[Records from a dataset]
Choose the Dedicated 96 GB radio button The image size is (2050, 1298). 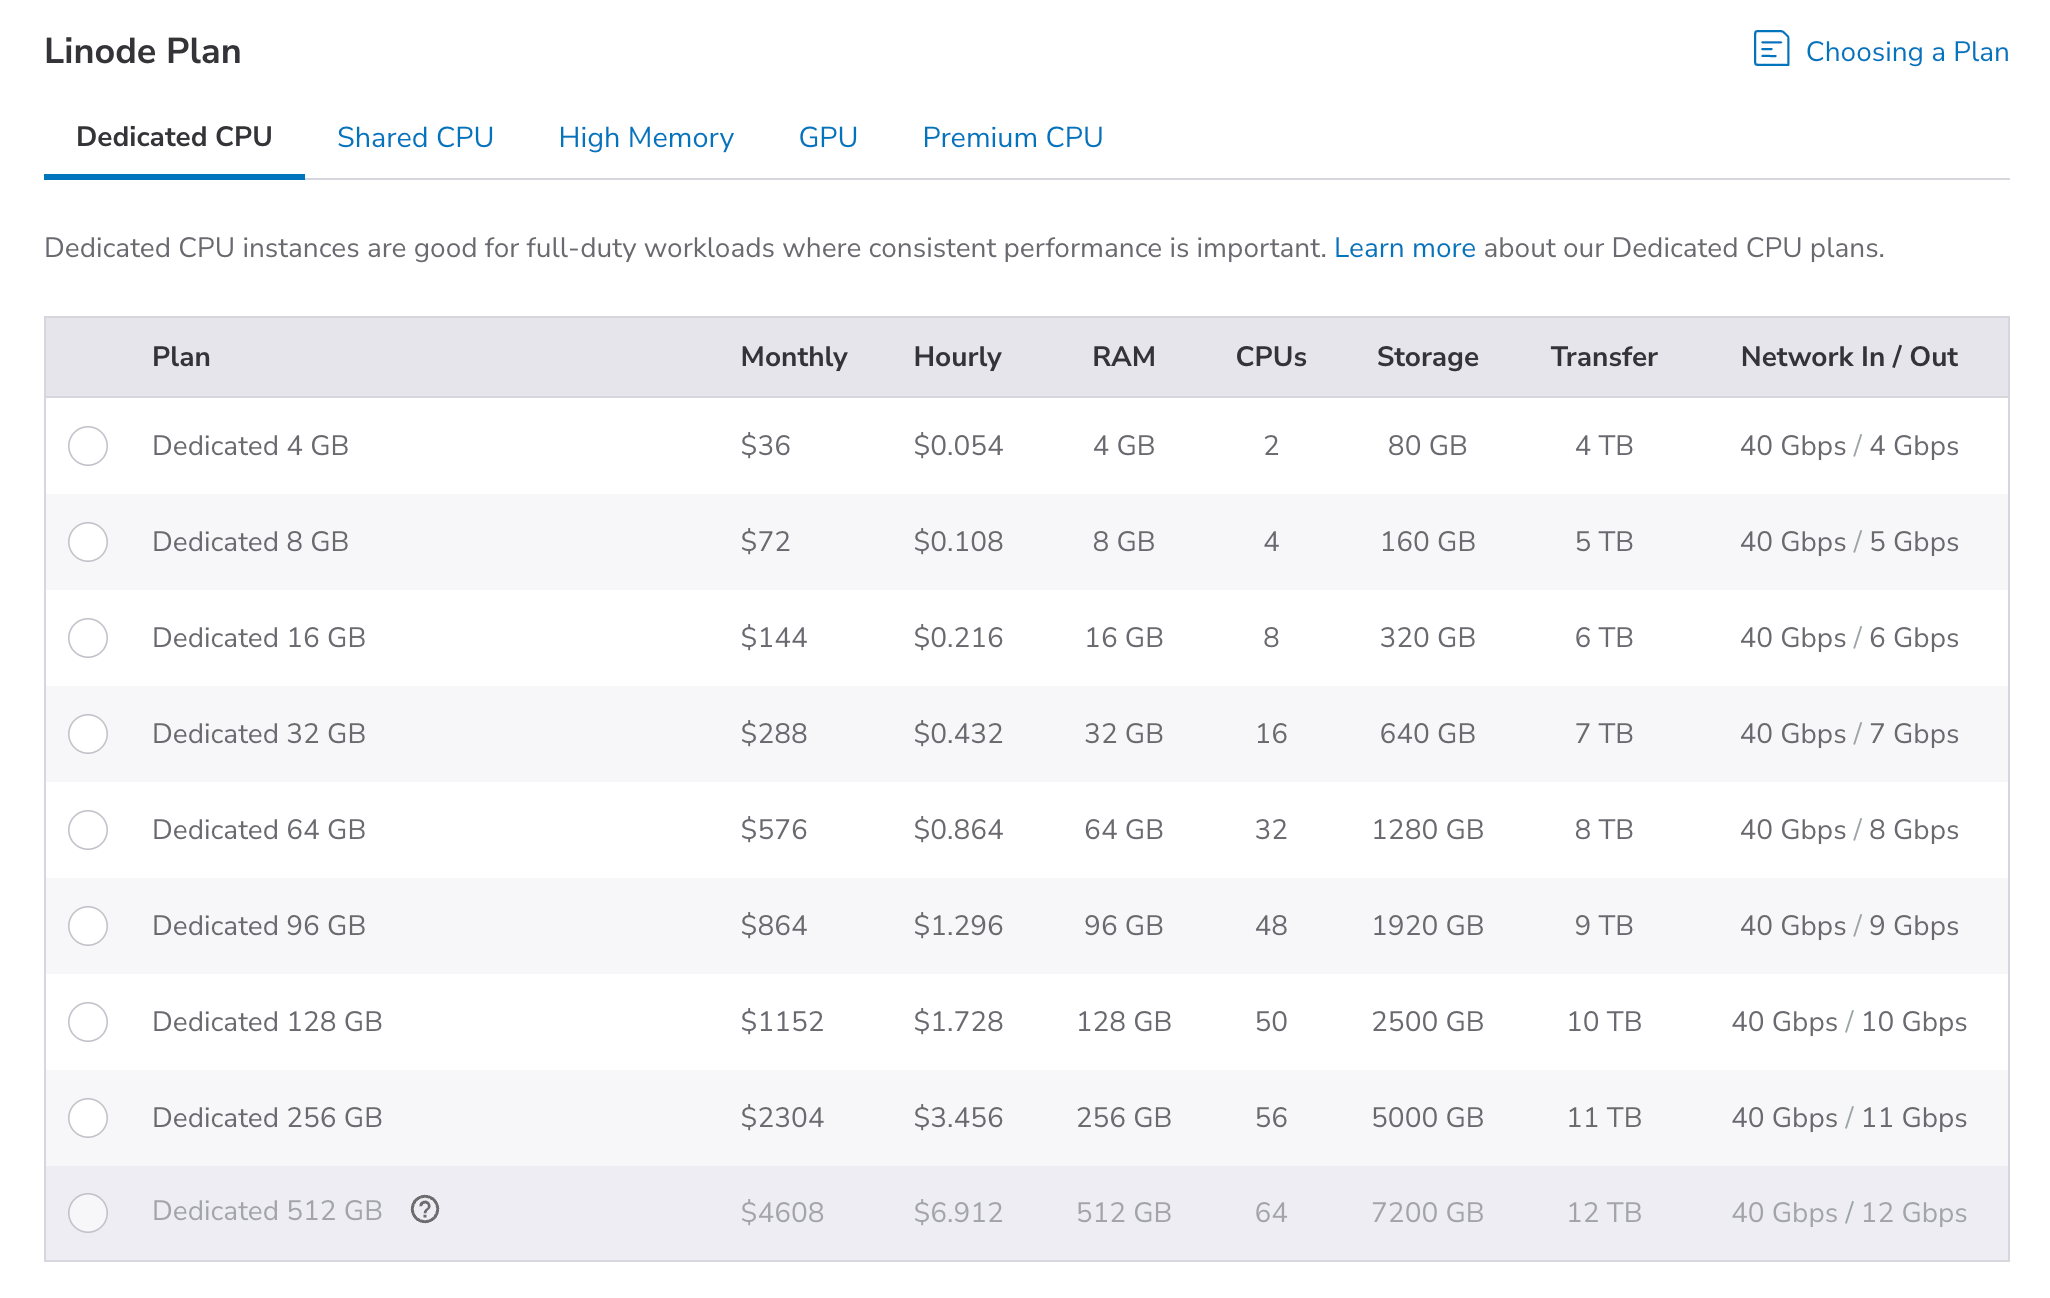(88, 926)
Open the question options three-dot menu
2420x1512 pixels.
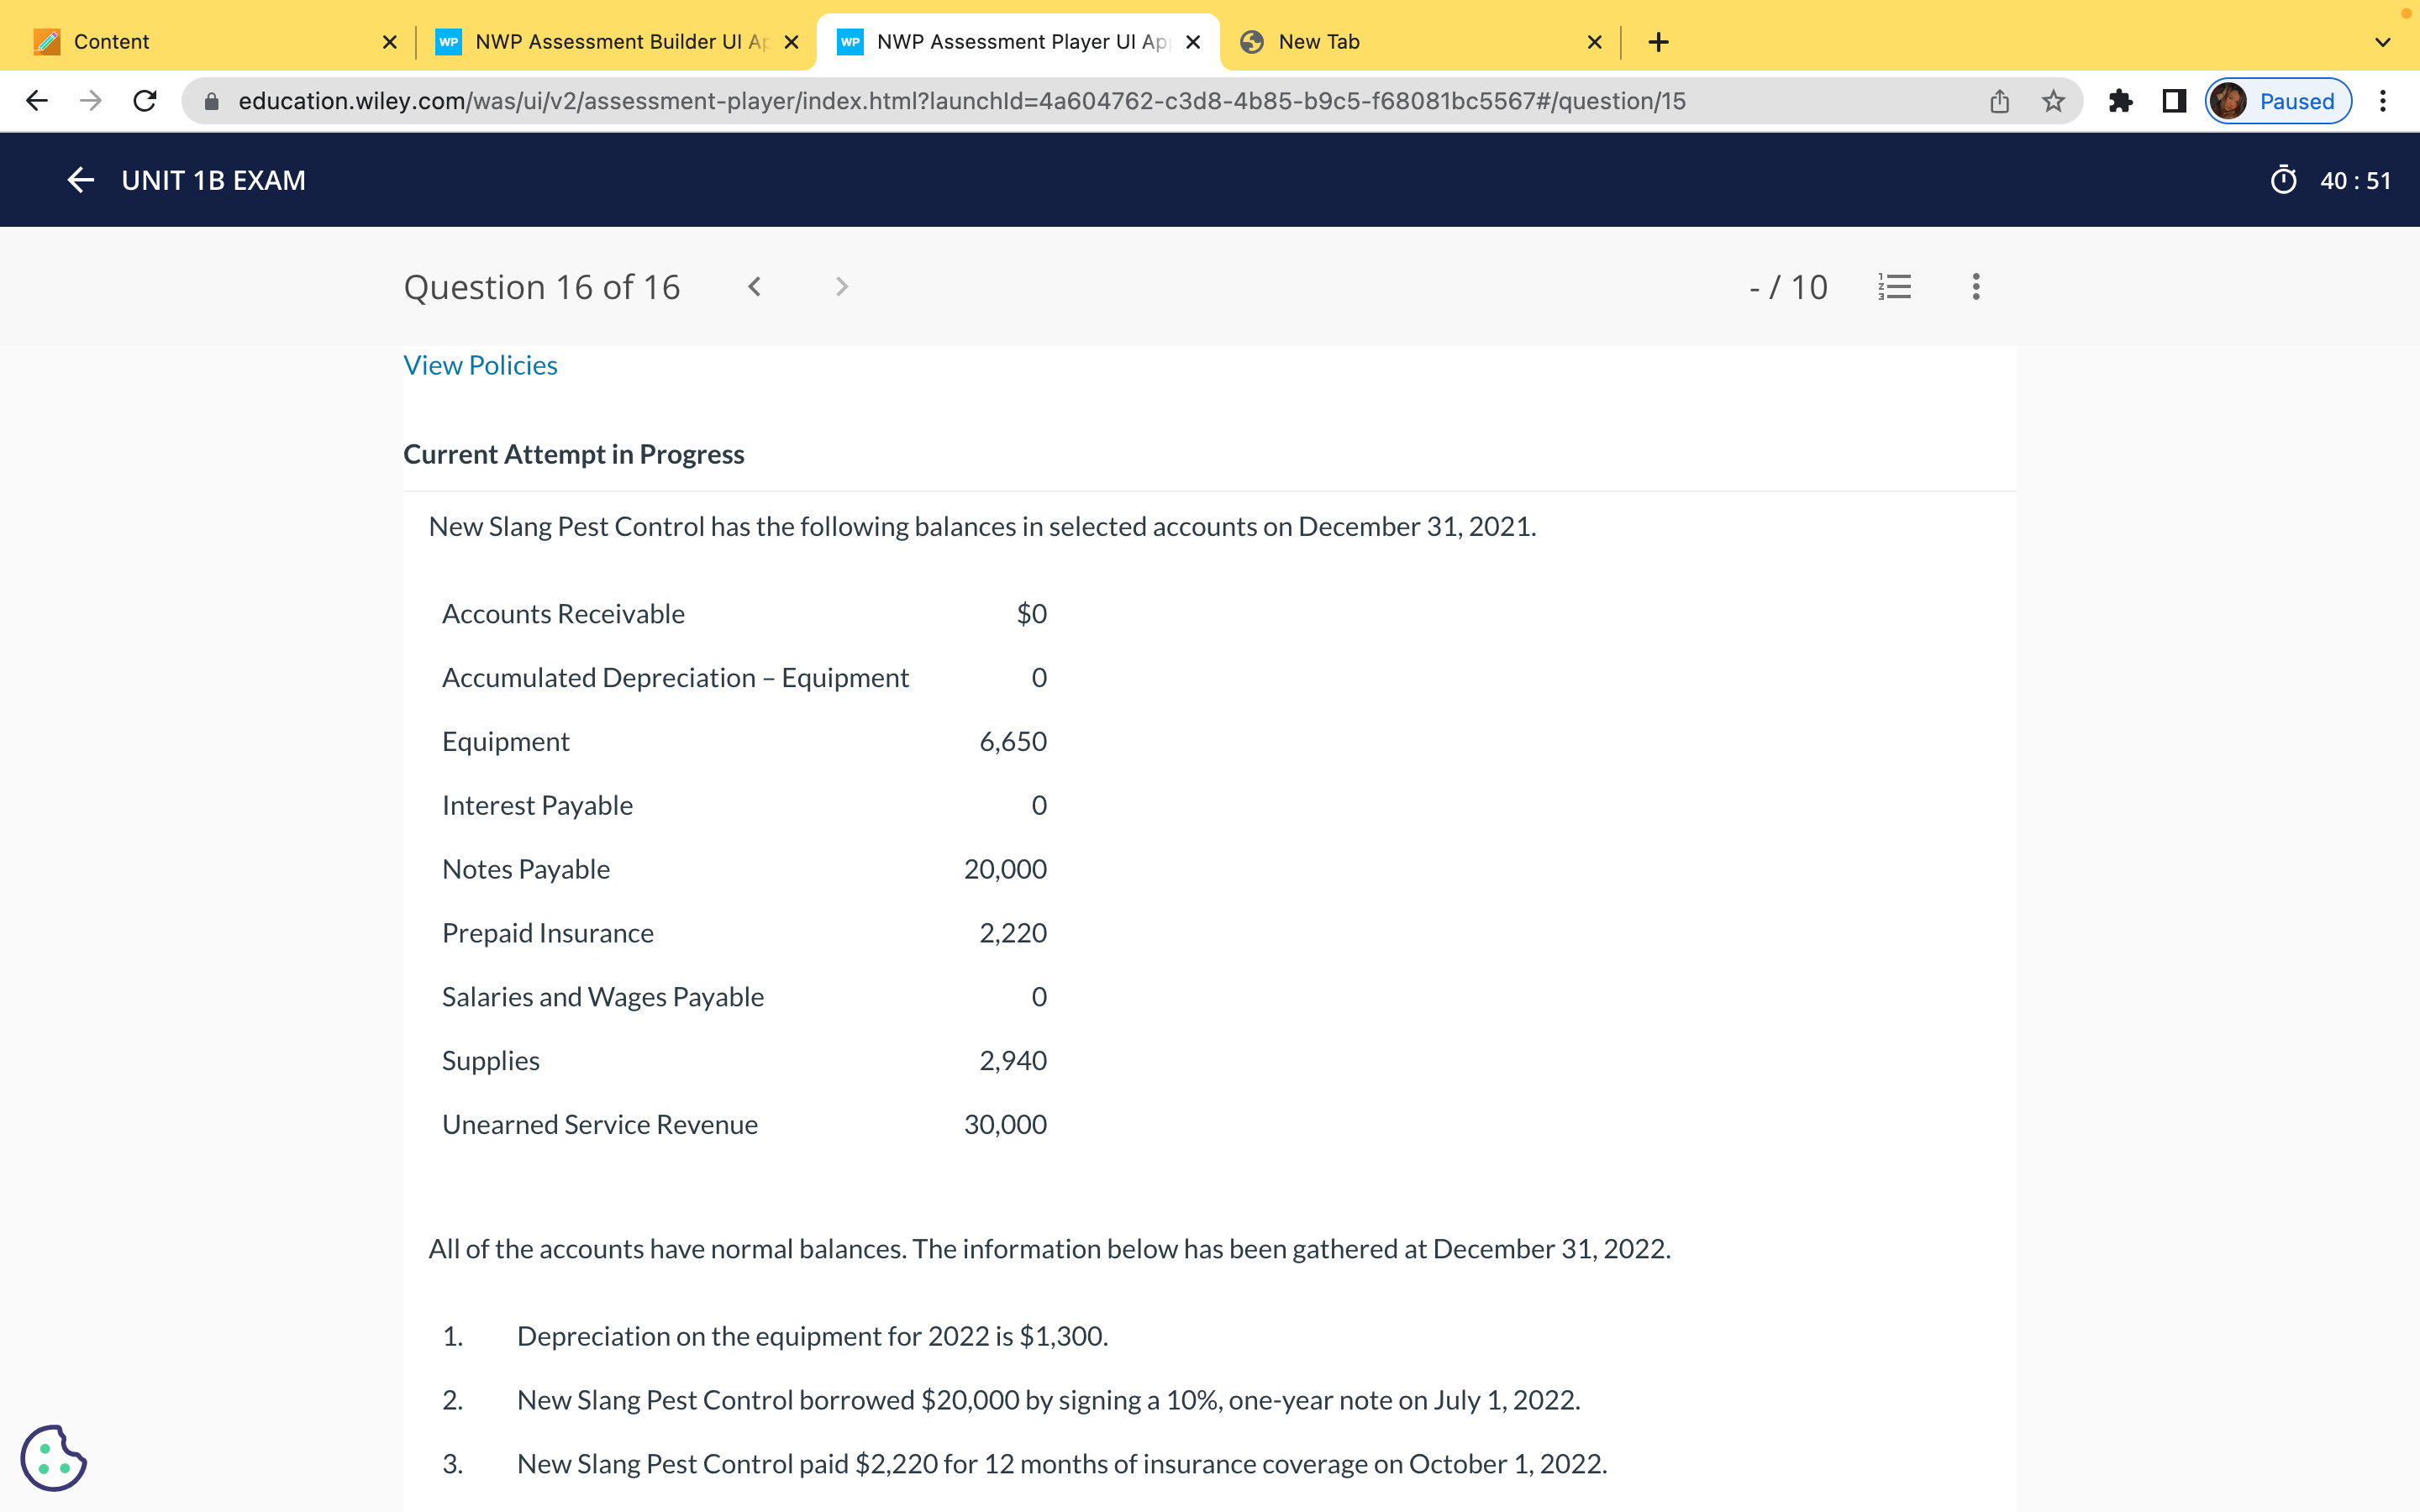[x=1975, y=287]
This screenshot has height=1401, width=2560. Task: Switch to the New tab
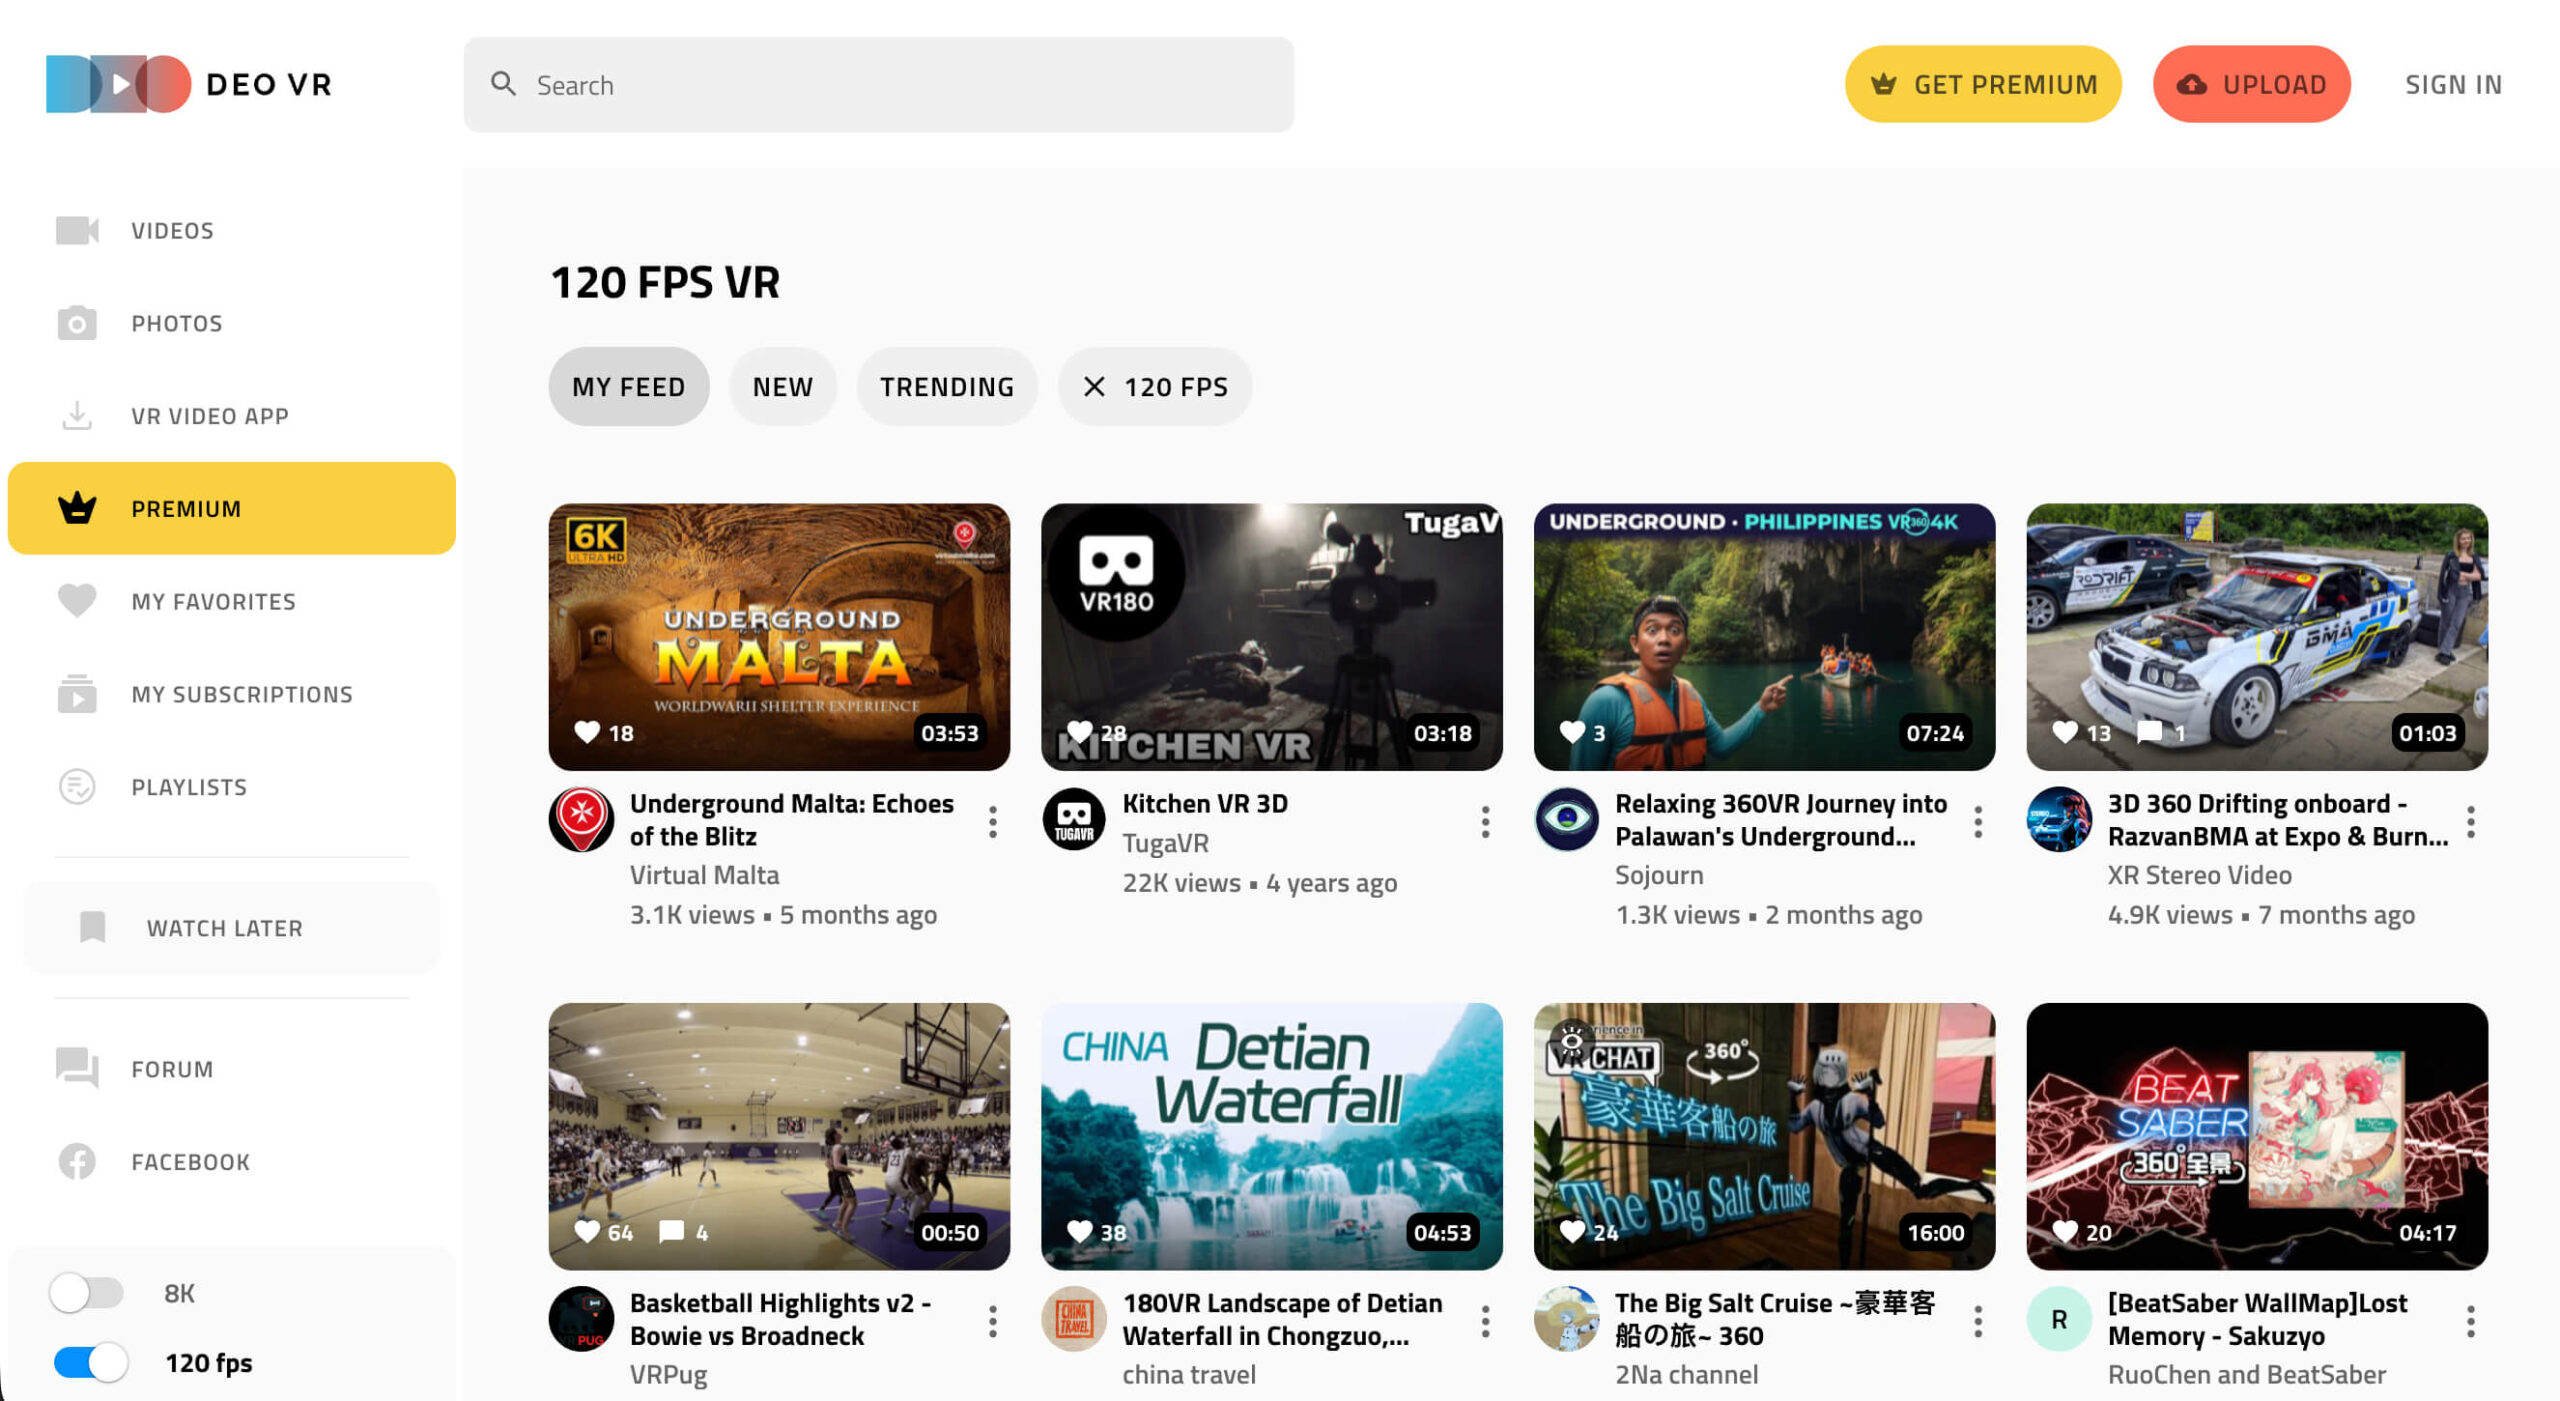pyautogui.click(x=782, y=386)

→ YOUR OBJECTIVE
Please reproduce, word for word, only the lines from the line that holds "This screenshot has" through the final line of the entries above, omitting any pictures.

→ EXPECTED OUTPUT
This screenshot has height=1401, width=2560. Task: Switch to the New tab
pyautogui.click(x=782, y=386)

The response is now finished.